> [SHORT PROBLEM]: Rewrite the lines starting at "This screenshot has height=327, width=427." and ending at the end of the records, changing "radio option" to "radio button" and leaving everything else as it is. Omit the pictures from your answer.

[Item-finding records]
_ _ _ _ _ _ _
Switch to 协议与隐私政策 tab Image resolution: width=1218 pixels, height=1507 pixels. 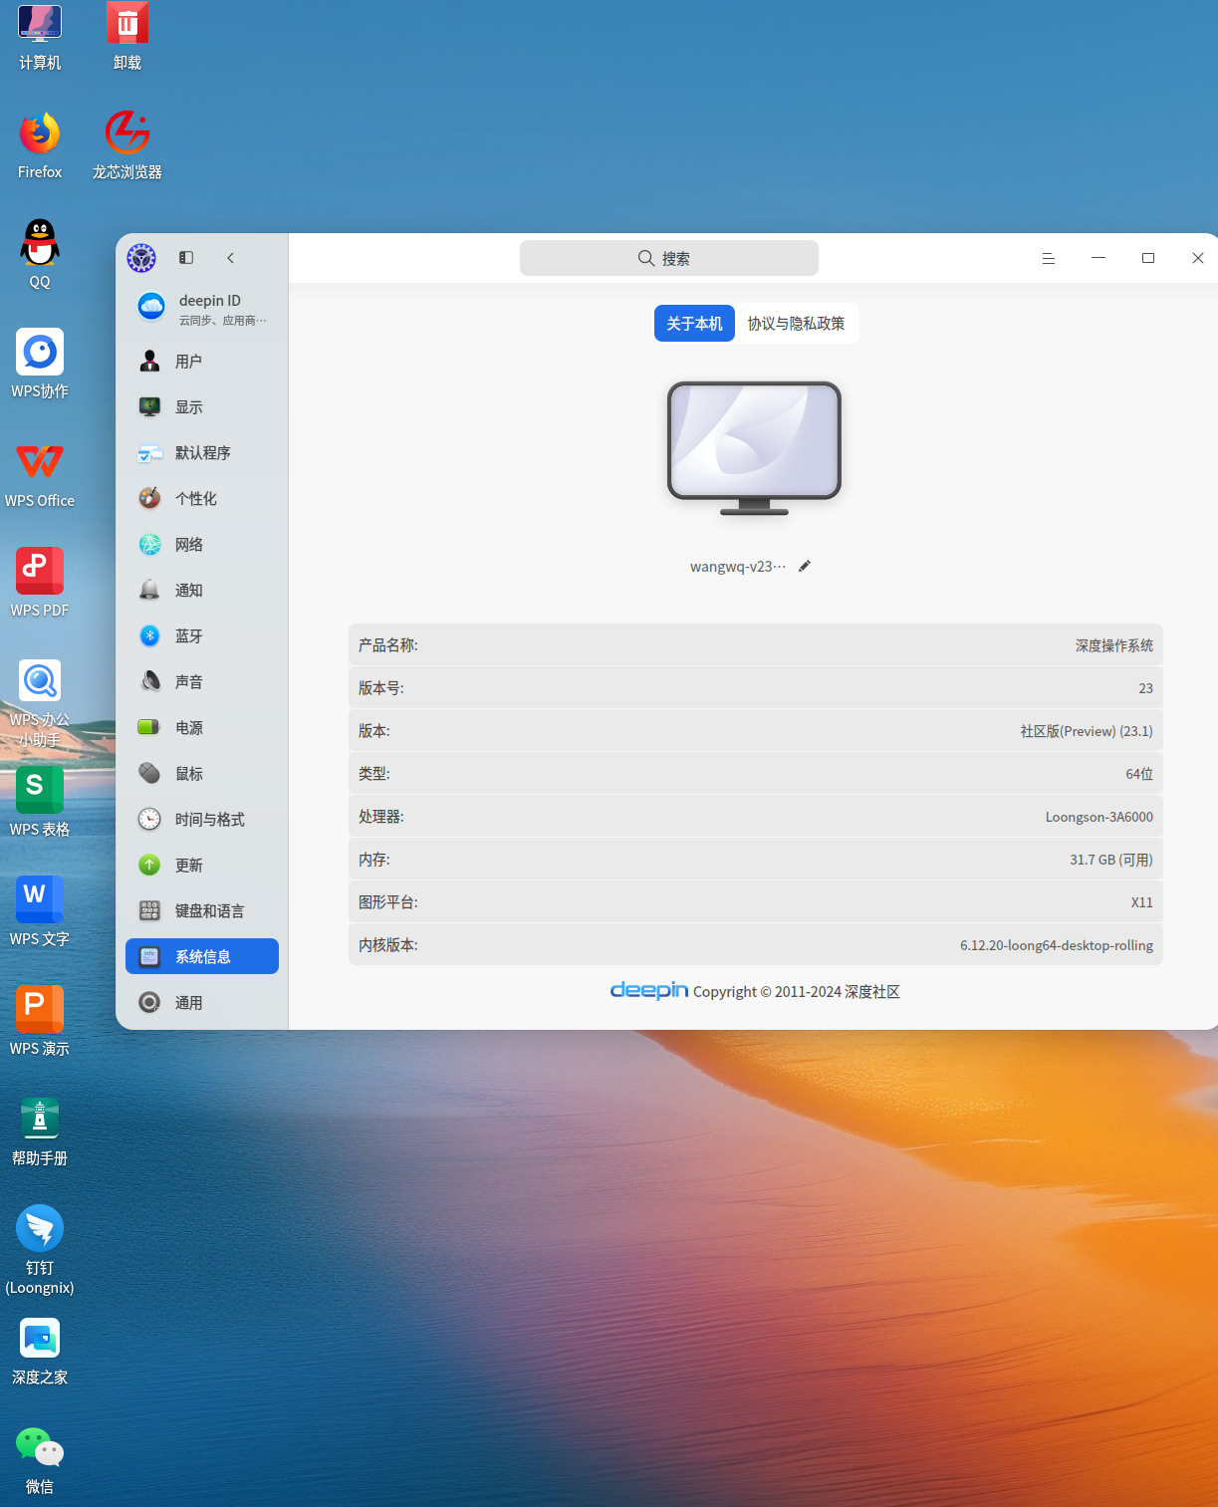click(x=797, y=324)
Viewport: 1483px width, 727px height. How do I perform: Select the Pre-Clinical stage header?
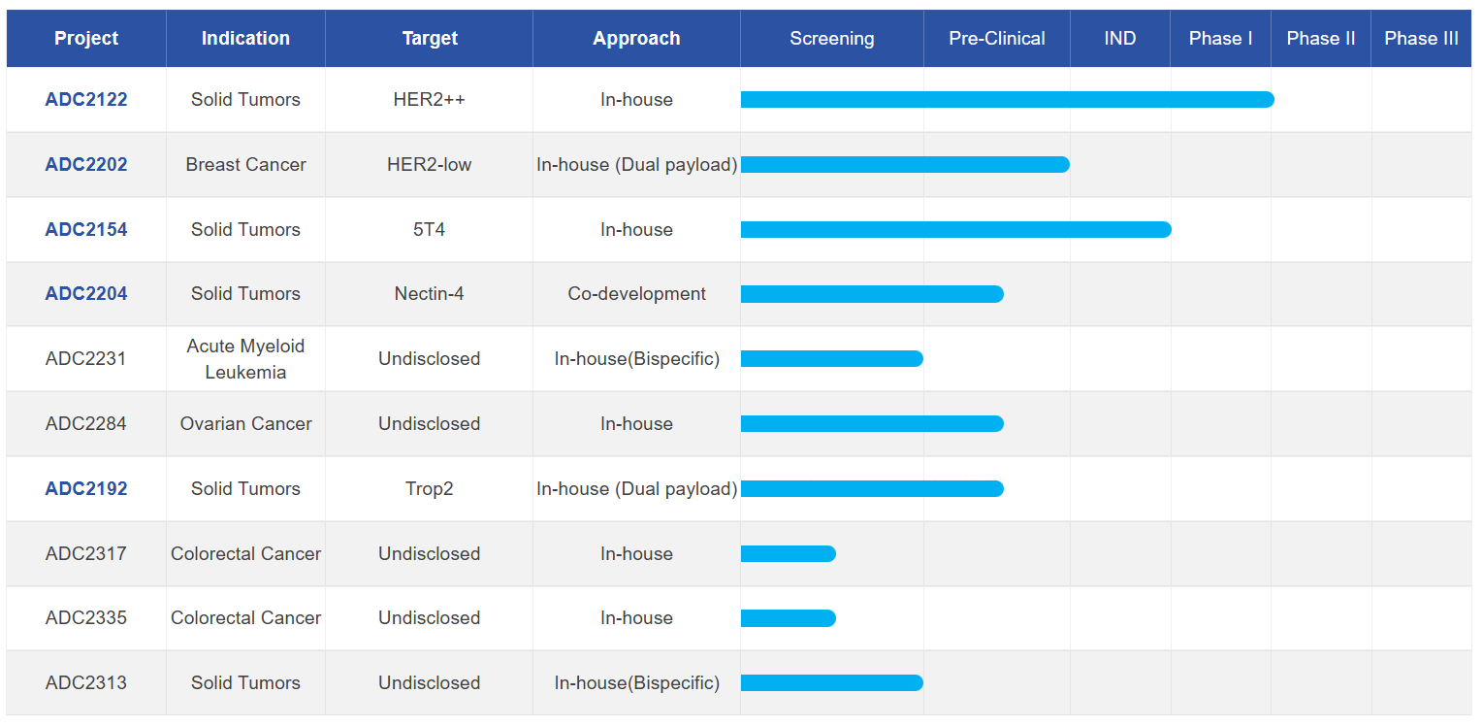pyautogui.click(x=996, y=38)
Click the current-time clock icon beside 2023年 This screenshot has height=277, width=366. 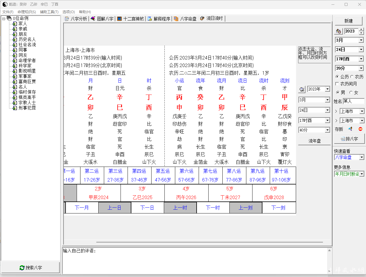coord(302,89)
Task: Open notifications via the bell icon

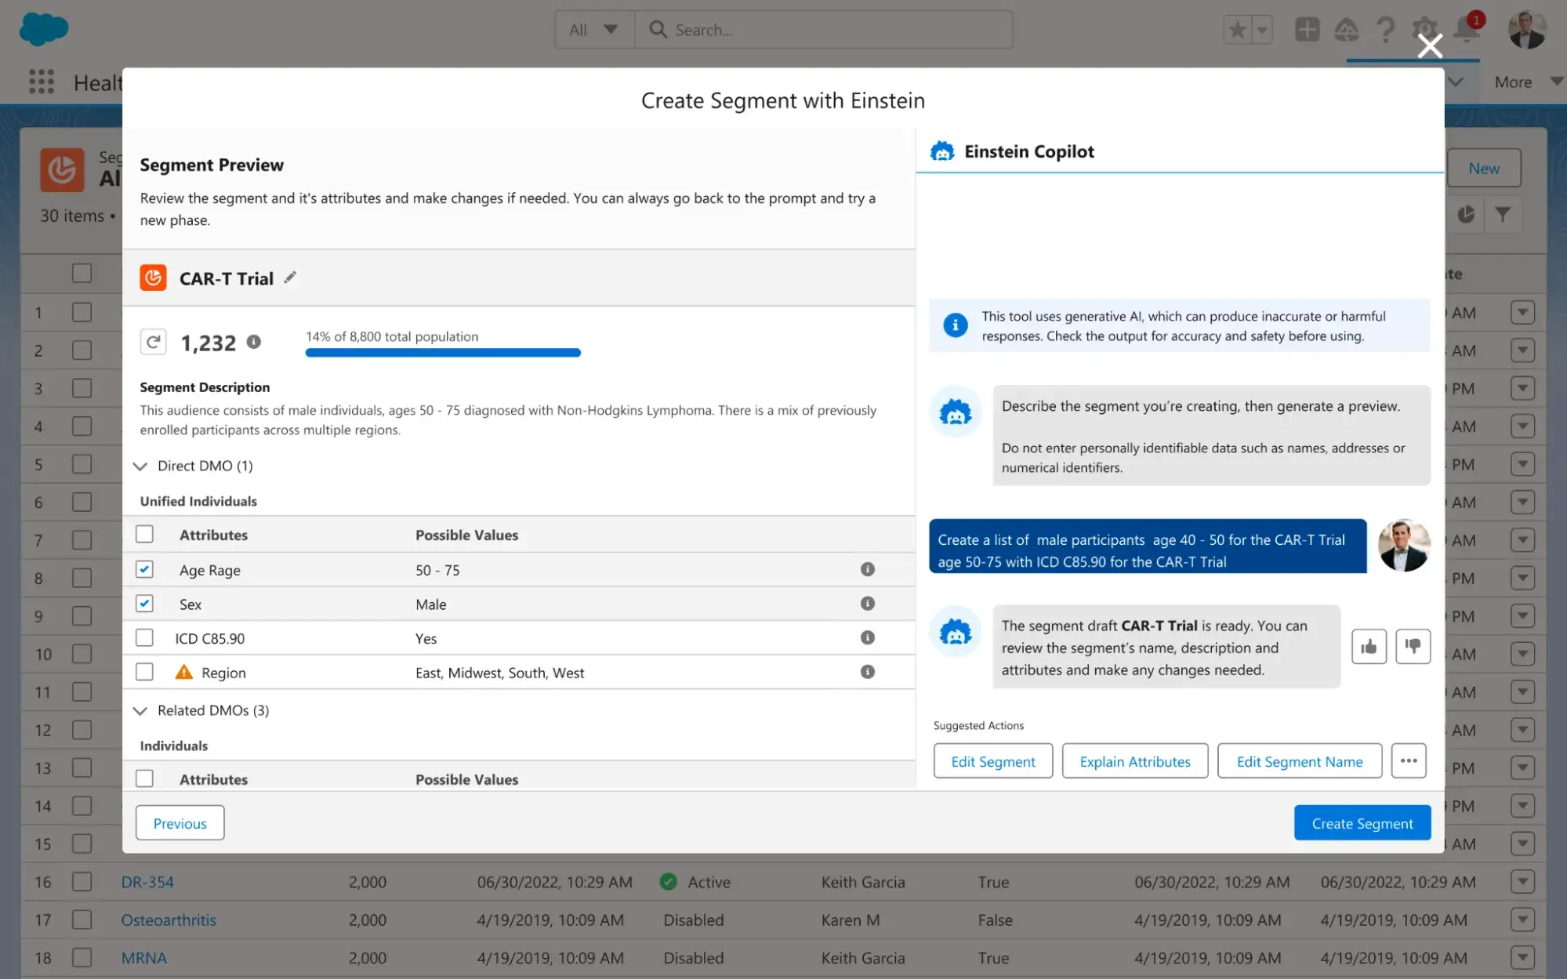Action: [1465, 29]
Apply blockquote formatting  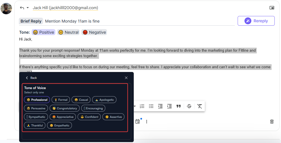pyautogui.click(x=179, y=106)
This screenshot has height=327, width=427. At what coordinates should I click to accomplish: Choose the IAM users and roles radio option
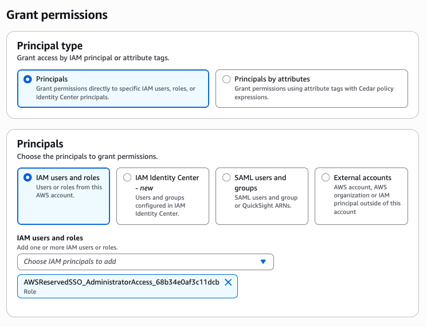point(28,178)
_ _ _ _ _ _ _
> [WRITTEN SOLUTION]:
This screenshot has height=327, width=427. At what coordinates should I click to accomplish: Choose the IAM users and roles radio button
point(28,178)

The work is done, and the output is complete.